Output the entries below so that they read exactly as they do now.

---+---

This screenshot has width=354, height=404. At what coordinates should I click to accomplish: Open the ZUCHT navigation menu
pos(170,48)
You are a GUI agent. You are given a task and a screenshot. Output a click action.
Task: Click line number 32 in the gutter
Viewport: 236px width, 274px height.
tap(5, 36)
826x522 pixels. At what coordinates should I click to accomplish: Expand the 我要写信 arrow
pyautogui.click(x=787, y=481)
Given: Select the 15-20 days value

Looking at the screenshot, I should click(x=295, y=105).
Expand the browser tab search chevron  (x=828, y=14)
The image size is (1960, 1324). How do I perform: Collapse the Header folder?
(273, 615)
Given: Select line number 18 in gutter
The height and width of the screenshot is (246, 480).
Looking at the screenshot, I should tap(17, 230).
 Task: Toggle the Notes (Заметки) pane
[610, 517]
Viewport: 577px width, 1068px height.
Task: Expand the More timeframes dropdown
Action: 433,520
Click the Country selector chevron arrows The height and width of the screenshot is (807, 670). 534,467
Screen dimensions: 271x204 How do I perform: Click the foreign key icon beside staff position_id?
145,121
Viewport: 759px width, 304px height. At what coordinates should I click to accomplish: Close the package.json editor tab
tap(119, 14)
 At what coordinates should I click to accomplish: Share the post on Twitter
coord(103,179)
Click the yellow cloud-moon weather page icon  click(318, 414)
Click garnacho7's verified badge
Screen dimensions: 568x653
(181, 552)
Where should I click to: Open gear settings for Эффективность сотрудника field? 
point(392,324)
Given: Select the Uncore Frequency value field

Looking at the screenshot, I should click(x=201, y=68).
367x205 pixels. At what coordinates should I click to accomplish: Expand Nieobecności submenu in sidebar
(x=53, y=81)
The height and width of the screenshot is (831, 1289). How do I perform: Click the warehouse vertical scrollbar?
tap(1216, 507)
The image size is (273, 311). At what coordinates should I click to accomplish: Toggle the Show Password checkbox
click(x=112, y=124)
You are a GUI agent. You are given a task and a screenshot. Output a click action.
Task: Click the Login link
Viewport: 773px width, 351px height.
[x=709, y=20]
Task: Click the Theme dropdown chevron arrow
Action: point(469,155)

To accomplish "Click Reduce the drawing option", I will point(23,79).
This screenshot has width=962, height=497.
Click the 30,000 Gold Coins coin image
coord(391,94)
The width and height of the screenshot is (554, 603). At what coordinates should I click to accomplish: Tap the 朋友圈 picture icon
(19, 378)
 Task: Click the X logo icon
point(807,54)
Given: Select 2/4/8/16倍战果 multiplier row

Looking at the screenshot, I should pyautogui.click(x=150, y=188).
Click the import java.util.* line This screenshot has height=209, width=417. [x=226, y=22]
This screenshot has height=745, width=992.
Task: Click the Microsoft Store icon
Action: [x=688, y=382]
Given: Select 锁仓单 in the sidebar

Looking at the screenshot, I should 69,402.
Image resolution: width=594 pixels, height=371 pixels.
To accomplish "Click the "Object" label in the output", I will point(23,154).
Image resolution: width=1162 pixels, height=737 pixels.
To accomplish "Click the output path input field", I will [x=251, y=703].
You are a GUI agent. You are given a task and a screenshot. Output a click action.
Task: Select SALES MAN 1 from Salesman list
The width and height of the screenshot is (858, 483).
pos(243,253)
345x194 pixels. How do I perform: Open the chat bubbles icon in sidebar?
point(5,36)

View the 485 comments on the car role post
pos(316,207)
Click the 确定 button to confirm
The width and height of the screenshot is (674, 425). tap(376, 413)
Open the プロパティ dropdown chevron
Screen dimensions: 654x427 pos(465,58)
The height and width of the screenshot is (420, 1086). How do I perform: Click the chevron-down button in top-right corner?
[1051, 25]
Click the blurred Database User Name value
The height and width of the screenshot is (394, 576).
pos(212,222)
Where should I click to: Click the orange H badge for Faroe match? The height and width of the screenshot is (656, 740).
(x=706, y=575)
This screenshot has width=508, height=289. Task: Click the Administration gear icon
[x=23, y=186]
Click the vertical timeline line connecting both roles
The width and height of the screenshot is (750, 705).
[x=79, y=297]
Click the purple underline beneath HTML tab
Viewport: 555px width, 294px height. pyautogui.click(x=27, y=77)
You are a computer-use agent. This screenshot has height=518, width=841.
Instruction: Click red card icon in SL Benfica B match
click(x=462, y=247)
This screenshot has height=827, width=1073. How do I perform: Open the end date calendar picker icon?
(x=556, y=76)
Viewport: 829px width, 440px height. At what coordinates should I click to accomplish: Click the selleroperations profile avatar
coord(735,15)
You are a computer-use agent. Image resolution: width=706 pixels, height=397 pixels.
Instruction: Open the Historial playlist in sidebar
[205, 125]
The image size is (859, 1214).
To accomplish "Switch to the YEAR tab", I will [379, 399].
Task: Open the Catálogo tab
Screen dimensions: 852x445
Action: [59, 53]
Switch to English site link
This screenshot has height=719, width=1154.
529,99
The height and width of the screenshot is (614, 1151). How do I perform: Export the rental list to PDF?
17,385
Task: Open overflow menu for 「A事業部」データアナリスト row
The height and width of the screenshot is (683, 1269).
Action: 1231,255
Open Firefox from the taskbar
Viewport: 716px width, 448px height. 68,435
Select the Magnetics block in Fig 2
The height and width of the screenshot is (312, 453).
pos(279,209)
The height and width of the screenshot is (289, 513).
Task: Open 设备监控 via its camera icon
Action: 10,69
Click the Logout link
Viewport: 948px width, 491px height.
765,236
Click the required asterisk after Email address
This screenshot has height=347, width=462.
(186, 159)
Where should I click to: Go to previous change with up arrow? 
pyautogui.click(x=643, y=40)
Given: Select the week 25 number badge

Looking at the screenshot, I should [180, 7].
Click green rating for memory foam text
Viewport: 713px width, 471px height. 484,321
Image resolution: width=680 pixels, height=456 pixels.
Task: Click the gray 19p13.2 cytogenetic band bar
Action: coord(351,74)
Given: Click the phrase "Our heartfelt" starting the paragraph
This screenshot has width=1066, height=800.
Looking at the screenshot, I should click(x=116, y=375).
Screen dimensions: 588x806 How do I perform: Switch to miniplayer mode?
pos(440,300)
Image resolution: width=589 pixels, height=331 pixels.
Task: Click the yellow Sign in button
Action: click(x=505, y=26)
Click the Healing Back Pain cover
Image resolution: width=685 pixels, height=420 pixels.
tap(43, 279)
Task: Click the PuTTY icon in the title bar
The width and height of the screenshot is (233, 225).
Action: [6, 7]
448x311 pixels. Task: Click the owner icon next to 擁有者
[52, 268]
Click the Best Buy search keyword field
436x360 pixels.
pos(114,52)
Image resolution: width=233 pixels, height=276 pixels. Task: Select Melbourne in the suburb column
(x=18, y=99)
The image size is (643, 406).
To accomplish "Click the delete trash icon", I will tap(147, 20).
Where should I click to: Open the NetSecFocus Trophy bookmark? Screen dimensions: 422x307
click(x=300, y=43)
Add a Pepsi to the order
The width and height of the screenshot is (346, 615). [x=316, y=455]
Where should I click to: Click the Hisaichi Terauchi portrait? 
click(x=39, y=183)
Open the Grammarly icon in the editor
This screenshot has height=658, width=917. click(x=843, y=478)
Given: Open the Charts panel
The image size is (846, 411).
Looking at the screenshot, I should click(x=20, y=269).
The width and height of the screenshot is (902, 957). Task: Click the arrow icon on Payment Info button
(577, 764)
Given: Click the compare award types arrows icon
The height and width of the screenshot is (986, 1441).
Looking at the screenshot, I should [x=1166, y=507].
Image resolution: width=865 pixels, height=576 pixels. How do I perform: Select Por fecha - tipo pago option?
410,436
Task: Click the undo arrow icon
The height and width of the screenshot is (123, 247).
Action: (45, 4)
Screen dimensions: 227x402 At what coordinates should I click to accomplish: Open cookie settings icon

---+---

● RESPONSE TO THE EXERCISE
This screenshot has width=354, height=404. At what coordinates should I click to accomplish: Open the ZUCHT navigation menu
pos(170,48)
You are a GUI agent. You are given a task and a screenshot. Output a click action.
Task: Click line number 32 in the gutter
Viewport: 236px width, 274px height.
tap(5, 36)
826x522 pixels. At what coordinates should I click to accomplish: Expand the 我要写信 arrow
pyautogui.click(x=787, y=481)
Given: Select the 15-20 days value

Looking at the screenshot, I should click(x=295, y=105).
Expand the browser tab search chevron  (x=828, y=14)
The image size is (1960, 1324). How do I perform: Collapse the Header folder?
(273, 615)
Given: Select line number 18 in gutter
The height and width of the screenshot is (246, 480).
Looking at the screenshot, I should tap(17, 230).
 Task: Toggle the Notes (Заметки) pane
[610, 517]
Viewport: 577px width, 1068px height.
Task: Expand the More timeframes dropdown
Action: 433,520
Click the Country selector chevron arrows The height and width of the screenshot is (807, 670). 534,467
Screen dimensions: 271x204 How do I perform: Click the foreign key icon beside staff position_id?
145,121
Viewport: 759px width, 304px height. At what coordinates should I click to accomplish: Close the package.json editor tab
tap(119, 14)
 At what coordinates should I click to accomplish: Share the post on Twitter
coord(103,179)
Click the yellow cloud-moon weather page icon  click(318, 414)
Click garnacho7's verified badge
Screen dimensions: 568x653
(181, 552)
Where should I click to: Open gear settings for Эффективность сотрудника field? 
point(392,324)
Given: Select the Uncore Frequency value field

Looking at the screenshot, I should click(x=201, y=68).
367x205 pixels. At what coordinates should I click to accomplish: Expand Nieobecności submenu in sidebar
(x=53, y=81)
The height and width of the screenshot is (831, 1289). How do I perform: Click the warehouse vertical scrollbar?
tap(1216, 507)
The image size is (273, 311). At what coordinates should I click to accomplish: Toggle the Show Password checkbox
click(x=112, y=124)
You are a GUI agent. You are given a task and a screenshot. Output a click action.
Task: Click the Login link
Viewport: 773px width, 351px height.
[x=709, y=20]
Task: Click the Theme dropdown chevron arrow
Action: point(469,155)

To accomplish "Click Reduce the drawing option", I will point(23,79).
This screenshot has width=962, height=497.
Click the 30,000 Gold Coins coin image
coord(391,94)
The width and height of the screenshot is (554, 603). At what coordinates should I click to accomplish: Tap the 朋友圈 picture icon
(19, 378)
 Task: Click the X logo icon
point(807,54)
Given: Select 2/4/8/16倍战果 multiplier row

Looking at the screenshot, I should pyautogui.click(x=150, y=188).
Click the import java.util.* line This screenshot has height=209, width=417. [x=226, y=22]
This screenshot has height=745, width=992.
Task: Click the Microsoft Store icon
Action: [x=688, y=382]
Given: Select 锁仓单 in the sidebar

Looking at the screenshot, I should 69,402.
Image resolution: width=594 pixels, height=371 pixels.
To accomplish "Click the "Object" label in the output", I will point(23,154).
Image resolution: width=1162 pixels, height=737 pixels.
To accomplish "Click the output path input field", I will [x=251, y=703].
You are a GUI agent. You are given a task and a screenshot. Output a click action.
Task: Select SALES MAN 1 from Salesman list
The width and height of the screenshot is (858, 483).
pos(243,253)
345x194 pixels. How do I perform: Open the chat bubbles icon in sidebar?
point(5,36)

View the 485 comments on the car role post
pos(316,207)
Click the 确定 button to confirm
The width and height of the screenshot is (674, 425). tap(376, 413)
Open the プロパティ dropdown chevron
Screen dimensions: 654x427 pos(465,58)
The height and width of the screenshot is (420, 1086). How do I perform: Click the chevron-down button in top-right corner?
[1051, 25]
Click the blurred Database User Name value
The height and width of the screenshot is (394, 576).
pos(212,222)
Where should I click to: Click the orange H badge for Faroe match? The height and width of the screenshot is (656, 740).
(x=706, y=575)
This screenshot has width=508, height=289. Task: Click the Administration gear icon
[x=23, y=186]
Click the vertical timeline line connecting both roles
The width and height of the screenshot is (750, 705).
[x=79, y=297]
Click the purple underline beneath HTML tab
Viewport: 555px width, 294px height. pyautogui.click(x=27, y=77)
You are a computer-use agent. This screenshot has height=518, width=841.
Instruction: Click red card icon in SL Benfica B match
click(x=462, y=247)
This screenshot has height=827, width=1073. How do I perform: Open the end date calendar picker icon?
(x=556, y=76)
Viewport: 829px width, 440px height. At what coordinates should I click to accomplish: Click the selleroperations profile avatar
coord(735,15)
You are a computer-use agent. Image resolution: width=706 pixels, height=397 pixels.
Instruction: Open the Historial playlist in sidebar
[205, 125]
The image size is (859, 1214).
To accomplish "Switch to the YEAR tab", I will [379, 399].
Task: Open the Catálogo tab
Screen dimensions: 852x445
Action: [59, 53]
Switch to English site link
This screenshot has height=719, width=1154.
529,99
The height and width of the screenshot is (614, 1151). How do I perform: Export the rental list to PDF?
17,385
Task: Open overflow menu for 「A事業部」データアナリスト row
The height and width of the screenshot is (683, 1269).
Action: 1231,255
Open Firefox from the taskbar
Viewport: 716px width, 448px height. 68,435
Select the Magnetics block in Fig 2
The height and width of the screenshot is (312, 453).
pos(279,209)
The height and width of the screenshot is (289, 513).
Task: Open 设备监控 via its camera icon
Action: 10,69
Click the Logout link
Viewport: 948px width, 491px height.
765,236
Click the required asterisk after Email address
This screenshot has height=347, width=462.
(186, 159)
Where should I click to: Go to previous change with up arrow? 
pyautogui.click(x=643, y=40)
Given: Select the week 25 number badge

Looking at the screenshot, I should [180, 7].
Click green rating for memory foam text
Viewport: 713px width, 471px height. 484,321
Image resolution: width=680 pixels, height=456 pixels.
Task: Click the gray 19p13.2 cytogenetic band bar
Action: coord(351,74)
Given: Click the phrase "Our heartfelt" starting the paragraph
This screenshot has width=1066, height=800.
Looking at the screenshot, I should click(x=116, y=375).
Screen dimensions: 588x806 How do I perform: Switch to miniplayer mode?
pos(440,300)
Image resolution: width=589 pixels, height=331 pixels.
Task: Click the yellow Sign in button
Action: click(x=505, y=26)
Click the Healing Back Pain cover
Image resolution: width=685 pixels, height=420 pixels.
tap(43, 279)
Task: Click the PuTTY icon in the title bar
The width and height of the screenshot is (233, 225).
Action: [6, 7]
448x311 pixels. Task: Click the owner icon next to 擁有者
[52, 268]
Click the Best Buy search keyword field
436x360 pixels.
pos(114,52)
Image resolution: width=233 pixels, height=276 pixels. Task: Select Melbourne in the suburb column
(x=18, y=99)
The image size is (643, 406).
To accomplish "Click the delete trash icon", I will tap(147, 20).
Where should I click to: Open the NetSecFocus Trophy bookmark? Screen dimensions: 422x307
click(x=300, y=43)
Add a Pepsi to the order
The width and height of the screenshot is (346, 615). [x=316, y=455]
Where should I click to: Click the Hisaichi Terauchi portrait? 
click(x=39, y=183)
Open the Grammarly icon in the editor
This screenshot has height=658, width=917. click(x=843, y=478)
Given: Open the Charts panel
The image size is (846, 411).
Looking at the screenshot, I should click(x=20, y=269).
The width and height of the screenshot is (902, 957). Task: Click the arrow icon on Payment Info button
(577, 764)
Given: Click the compare award types arrows icon
The height and width of the screenshot is (986, 1441).
Looking at the screenshot, I should [x=1166, y=507].
Image resolution: width=865 pixels, height=576 pixels. How do I perform: Select Por fecha - tipo pago option?
410,436
Task: Click the undo arrow icon
The height and width of the screenshot is (123, 247).
Action: (45, 4)
Screen dimensions: 227x402 At what coordinates should I click to accomplish: Open cookie settings icon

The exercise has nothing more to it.